##### 抜粋文 #####

また、ユーザの顔を覆うマスク本体と、ユーザの後頭部に当てられるクッションと、マスク本体とクッションとをつなぐバンドと、ユーザの顔とマスク本体と間に設置されてユーザの額および下顎前側と接触することにより顔とマスク本体との間に間隔を設けるガーゼとを備えたフェイスマスクが知られている(例えば、特許文献2)。
【先行技術文献】
【特許文献】
【0003】
【特許文献1】特許5658840号公報(特に段落0025〜段落0026、図3参照)
【特許文献2】特開2010−240366号公報(特に段落0006、段落0009、図2図3参照)
【発明の概要】
【発明が解決しようとする課題】
【0004】
しかしながら、上述した従来の特許文献1に記載されたフェイスマスクは、ユーザの額と側頭部と後頭部と密に接触する構造であったため、ユーザの額の化粧が崩れてしまうだけでなく、側頭部および後頭部のヘアスタイルも崩れてしまうという問題があった。
また、上述した従来の特許文献2に記載されたフェイスマスクは、ユーザの額と下顎前側と後頭部と密に接触する構造であったため、ユーザの額および下顎前側の化粧が崩れてしまうだけでなく、後頭部のヘアスタイルも崩れてしまうという問題があった。
【0005】
そこで、本発明は、前述したような従来技術の問題を解決するものであって、すなわち、本発明の目的は、ユーザの顔を覆うとともにユーザの顔面の化粧崩れおよびヘアスタイルの崩れを防止するフェイスマスクを提供することである。
【課題を解決するための手段】
【0006】
本請求項1に係る発明は、柔軟な素材により形成されてユーザの顔面全体を覆うマスク基部と、前記マスク基部のマスク左右両側において弧形状を形成してユーザの耳にかけられる紐状部材とを備え、前記マスク基部が、前記ユーザの顔面と対向する凹状面を有し、マスク装着時に前記マスク基部の中央部分が、ユーザの顔面から離間した状態で、前記マスク基部の周縁部分が、ユーザの顔面と接し、前記紐状部材における弧形状の少なくとも一端側が、前記マスク左右両側においてそれぞれマスク基部に対して挿通されて弧形状の大きさを変更自在に設けられていることにより、前述した課題を解決するものである。
【0007】
本請求項2に係る発明は、請求項1に記載されたフェイスマスクの構成に加えて、前記マスク基部の中央部分におけるユーザの口と対向する口カバー箇所が、空気を通過させる呼吸用孔を有していることにより、前述した課題をさらに解決するものである。
【0008】
本請求項3に係る発明は、請求項1または請求項2に記載されたフェイスマスクの構成に加えて、前記マスク基部が、遮光性材料で形成されていることにより、前述した課題をさらに解決するものである。

##### データ行 #####

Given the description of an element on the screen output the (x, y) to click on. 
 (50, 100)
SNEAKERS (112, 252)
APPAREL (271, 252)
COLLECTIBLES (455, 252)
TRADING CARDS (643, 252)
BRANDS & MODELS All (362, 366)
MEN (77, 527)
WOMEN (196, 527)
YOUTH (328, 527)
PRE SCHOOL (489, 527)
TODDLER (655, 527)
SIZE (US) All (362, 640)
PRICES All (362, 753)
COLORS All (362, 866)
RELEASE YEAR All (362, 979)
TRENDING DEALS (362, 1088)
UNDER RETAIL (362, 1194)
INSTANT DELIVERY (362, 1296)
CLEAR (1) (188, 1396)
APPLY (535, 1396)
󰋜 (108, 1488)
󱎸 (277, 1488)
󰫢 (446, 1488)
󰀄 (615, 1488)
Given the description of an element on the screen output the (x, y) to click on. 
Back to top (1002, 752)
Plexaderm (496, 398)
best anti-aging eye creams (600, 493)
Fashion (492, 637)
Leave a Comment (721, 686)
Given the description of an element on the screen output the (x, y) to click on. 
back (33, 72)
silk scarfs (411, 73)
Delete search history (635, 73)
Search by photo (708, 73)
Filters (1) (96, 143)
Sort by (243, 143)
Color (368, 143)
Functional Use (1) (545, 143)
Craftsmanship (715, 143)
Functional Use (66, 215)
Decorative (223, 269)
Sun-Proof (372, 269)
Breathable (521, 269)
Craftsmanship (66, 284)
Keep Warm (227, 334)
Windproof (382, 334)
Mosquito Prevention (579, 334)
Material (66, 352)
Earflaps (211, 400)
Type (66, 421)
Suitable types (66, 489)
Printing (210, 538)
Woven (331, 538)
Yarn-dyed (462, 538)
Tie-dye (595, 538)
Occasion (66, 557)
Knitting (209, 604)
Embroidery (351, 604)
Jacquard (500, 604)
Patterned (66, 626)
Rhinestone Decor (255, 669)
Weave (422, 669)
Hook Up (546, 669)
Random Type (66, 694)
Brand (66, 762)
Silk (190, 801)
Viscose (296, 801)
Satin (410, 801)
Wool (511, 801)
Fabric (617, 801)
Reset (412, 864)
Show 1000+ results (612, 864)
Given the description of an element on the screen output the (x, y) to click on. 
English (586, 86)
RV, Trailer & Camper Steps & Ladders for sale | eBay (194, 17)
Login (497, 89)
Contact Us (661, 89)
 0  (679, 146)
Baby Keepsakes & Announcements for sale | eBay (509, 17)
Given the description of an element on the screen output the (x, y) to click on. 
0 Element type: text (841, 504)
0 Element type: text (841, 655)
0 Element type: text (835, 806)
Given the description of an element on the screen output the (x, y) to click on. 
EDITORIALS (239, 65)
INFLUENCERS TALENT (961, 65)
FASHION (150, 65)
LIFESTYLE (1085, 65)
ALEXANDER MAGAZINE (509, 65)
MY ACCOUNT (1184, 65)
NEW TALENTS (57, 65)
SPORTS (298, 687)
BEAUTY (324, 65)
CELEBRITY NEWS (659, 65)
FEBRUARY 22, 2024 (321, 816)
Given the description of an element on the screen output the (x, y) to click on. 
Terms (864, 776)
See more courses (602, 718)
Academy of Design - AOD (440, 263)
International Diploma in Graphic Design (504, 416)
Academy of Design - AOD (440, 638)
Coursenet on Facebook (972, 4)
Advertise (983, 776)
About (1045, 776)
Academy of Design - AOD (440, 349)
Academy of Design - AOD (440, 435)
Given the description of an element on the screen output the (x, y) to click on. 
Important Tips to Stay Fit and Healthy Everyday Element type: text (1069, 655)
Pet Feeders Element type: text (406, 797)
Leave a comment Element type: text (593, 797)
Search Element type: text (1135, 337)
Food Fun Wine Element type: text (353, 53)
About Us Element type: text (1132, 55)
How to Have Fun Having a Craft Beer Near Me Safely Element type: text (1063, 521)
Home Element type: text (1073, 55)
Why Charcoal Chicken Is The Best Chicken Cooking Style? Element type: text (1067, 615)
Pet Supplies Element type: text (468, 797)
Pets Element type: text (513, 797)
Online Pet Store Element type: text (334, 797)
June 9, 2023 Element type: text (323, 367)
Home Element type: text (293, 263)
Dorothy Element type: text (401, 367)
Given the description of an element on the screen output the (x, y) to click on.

#####

**課題内容:**
抜粋文によると、請求項3に係る発明では、マスク基部は何で形成されているか。 記録は抜粋文とは別の資料である。

**課題の結果:**
遮光性材料で形成されている。